In 1994, 2 kids in 10,000 were diagnosed with autism or a related disorder. Ten years later, the Centers for Disease Control reported that autism-type disorders affect 1 in 166 children -- a 30-fold increase. Nobody knows why, but other countries are seeing similar numbers. If we limit increases in autism programs only to inflation and population growth since 1994, who tells all the new kids with autism that, too bad, a TEL means rationing treatment?

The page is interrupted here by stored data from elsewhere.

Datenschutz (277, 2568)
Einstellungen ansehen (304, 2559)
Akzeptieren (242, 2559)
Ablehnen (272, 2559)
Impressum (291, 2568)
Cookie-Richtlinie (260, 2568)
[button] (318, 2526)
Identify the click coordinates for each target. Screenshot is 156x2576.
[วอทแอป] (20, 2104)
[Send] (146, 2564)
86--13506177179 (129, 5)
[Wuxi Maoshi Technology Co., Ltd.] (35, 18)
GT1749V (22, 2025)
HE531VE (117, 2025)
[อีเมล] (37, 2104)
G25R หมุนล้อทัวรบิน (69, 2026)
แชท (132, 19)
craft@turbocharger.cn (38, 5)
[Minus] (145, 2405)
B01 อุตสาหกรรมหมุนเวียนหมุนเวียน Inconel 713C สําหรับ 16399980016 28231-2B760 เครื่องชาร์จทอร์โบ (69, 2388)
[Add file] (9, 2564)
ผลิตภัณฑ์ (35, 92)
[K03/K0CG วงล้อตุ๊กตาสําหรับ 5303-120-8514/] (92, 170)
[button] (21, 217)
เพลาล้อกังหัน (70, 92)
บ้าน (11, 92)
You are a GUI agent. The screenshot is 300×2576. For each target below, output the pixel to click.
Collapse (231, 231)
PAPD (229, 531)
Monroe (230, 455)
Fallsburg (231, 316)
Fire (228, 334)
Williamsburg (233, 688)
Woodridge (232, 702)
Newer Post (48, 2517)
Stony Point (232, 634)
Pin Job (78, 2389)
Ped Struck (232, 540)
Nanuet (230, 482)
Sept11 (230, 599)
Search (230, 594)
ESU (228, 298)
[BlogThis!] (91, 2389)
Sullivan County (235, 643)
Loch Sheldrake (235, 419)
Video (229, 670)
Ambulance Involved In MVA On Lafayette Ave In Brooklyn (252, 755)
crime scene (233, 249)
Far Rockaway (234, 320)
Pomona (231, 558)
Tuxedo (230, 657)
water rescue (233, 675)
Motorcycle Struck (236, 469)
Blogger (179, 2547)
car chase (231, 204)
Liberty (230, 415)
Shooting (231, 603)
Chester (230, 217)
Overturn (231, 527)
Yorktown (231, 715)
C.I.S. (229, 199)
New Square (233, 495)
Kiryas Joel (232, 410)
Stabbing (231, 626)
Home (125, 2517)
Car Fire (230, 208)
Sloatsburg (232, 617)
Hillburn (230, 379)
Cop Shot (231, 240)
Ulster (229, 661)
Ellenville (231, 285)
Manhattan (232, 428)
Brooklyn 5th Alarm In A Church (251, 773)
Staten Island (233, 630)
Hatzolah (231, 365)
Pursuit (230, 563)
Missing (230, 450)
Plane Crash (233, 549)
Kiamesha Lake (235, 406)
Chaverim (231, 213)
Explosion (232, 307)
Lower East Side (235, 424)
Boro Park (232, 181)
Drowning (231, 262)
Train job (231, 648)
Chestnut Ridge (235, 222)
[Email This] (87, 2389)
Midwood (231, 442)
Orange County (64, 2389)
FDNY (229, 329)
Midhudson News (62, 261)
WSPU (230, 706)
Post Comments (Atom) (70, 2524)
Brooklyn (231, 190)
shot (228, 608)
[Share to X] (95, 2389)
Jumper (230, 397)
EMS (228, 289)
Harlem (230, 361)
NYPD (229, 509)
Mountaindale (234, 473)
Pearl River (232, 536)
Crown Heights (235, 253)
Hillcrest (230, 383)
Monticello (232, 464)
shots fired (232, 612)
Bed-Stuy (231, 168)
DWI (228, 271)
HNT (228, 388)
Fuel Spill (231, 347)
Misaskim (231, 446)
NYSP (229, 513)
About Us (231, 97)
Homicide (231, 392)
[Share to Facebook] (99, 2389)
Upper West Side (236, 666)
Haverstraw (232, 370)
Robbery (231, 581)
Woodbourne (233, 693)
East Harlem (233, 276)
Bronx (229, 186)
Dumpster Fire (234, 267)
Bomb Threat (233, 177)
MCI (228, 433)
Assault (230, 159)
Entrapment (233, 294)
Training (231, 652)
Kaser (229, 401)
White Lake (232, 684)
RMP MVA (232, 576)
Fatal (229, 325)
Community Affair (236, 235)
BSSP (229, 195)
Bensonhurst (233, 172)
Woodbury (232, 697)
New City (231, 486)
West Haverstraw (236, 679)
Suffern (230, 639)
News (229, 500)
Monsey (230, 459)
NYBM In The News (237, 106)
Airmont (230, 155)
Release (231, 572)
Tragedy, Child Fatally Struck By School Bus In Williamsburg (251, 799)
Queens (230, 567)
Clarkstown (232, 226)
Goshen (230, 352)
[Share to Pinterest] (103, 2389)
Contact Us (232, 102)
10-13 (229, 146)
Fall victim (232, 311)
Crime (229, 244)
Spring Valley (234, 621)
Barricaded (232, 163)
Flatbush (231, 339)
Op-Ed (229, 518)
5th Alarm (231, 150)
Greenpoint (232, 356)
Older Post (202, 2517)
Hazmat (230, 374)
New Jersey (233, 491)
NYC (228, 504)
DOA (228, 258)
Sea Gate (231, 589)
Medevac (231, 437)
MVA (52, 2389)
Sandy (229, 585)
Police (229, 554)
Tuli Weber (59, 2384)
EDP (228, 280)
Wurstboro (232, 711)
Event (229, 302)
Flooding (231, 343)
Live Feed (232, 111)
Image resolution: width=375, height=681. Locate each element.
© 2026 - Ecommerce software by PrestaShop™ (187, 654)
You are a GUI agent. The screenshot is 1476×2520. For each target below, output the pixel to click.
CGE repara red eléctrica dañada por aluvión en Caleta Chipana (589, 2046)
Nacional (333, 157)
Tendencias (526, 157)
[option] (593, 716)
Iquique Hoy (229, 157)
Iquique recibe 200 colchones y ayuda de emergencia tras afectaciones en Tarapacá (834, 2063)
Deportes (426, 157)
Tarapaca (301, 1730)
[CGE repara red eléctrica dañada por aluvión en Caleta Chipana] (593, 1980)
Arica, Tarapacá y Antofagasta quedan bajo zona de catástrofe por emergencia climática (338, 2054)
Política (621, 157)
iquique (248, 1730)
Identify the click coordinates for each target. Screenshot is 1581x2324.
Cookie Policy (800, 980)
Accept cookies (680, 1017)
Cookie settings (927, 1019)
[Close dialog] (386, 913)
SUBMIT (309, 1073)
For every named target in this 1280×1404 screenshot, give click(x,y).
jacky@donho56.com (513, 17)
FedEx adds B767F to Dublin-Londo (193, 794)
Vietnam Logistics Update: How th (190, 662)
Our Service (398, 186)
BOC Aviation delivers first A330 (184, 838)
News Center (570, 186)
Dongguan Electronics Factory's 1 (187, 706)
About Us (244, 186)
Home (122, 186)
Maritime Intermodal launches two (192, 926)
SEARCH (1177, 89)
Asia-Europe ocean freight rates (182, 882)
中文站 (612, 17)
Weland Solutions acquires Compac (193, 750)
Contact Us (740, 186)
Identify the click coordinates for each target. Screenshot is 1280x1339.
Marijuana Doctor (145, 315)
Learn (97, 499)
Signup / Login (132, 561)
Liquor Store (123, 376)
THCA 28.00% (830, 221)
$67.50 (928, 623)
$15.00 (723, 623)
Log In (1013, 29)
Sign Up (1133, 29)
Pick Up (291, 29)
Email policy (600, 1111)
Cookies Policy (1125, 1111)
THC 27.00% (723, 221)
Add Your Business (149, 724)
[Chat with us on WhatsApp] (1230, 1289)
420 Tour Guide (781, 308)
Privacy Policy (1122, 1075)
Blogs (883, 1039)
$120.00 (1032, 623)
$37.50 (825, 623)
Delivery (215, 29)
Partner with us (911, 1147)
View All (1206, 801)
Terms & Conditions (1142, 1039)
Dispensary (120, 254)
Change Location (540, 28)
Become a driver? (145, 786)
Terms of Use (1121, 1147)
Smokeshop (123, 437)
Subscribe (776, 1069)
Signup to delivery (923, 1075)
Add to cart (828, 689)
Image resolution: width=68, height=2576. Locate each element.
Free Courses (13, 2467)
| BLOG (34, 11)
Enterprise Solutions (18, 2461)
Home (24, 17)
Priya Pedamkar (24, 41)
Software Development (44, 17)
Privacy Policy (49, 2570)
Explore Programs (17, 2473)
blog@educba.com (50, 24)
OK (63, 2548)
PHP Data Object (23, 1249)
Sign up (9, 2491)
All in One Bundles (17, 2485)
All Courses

It just won’t work to say treating autism will just have to become more efficient. The functions we expect from government -- healthcare, education, insurance -- are the ones with the lowest productivity gains, in both the private and public sectors. Working with autistic kids is labor-intensive, and if the Goldwater types have a way to make a one-on-one therapist 30 times more productive, they should leave their think tank and start treating kids.

You can’t deal with the explosion in autism, and raise school standards, and lengthen and mandate prison sentences, and have more DPS patrols on new freeways and have more secure driver’s licenses by muttering “priorities.” Until you’re willing to tell those autistic kids that they just don’t matter as much as numbers do, tell the TEL to go to heck.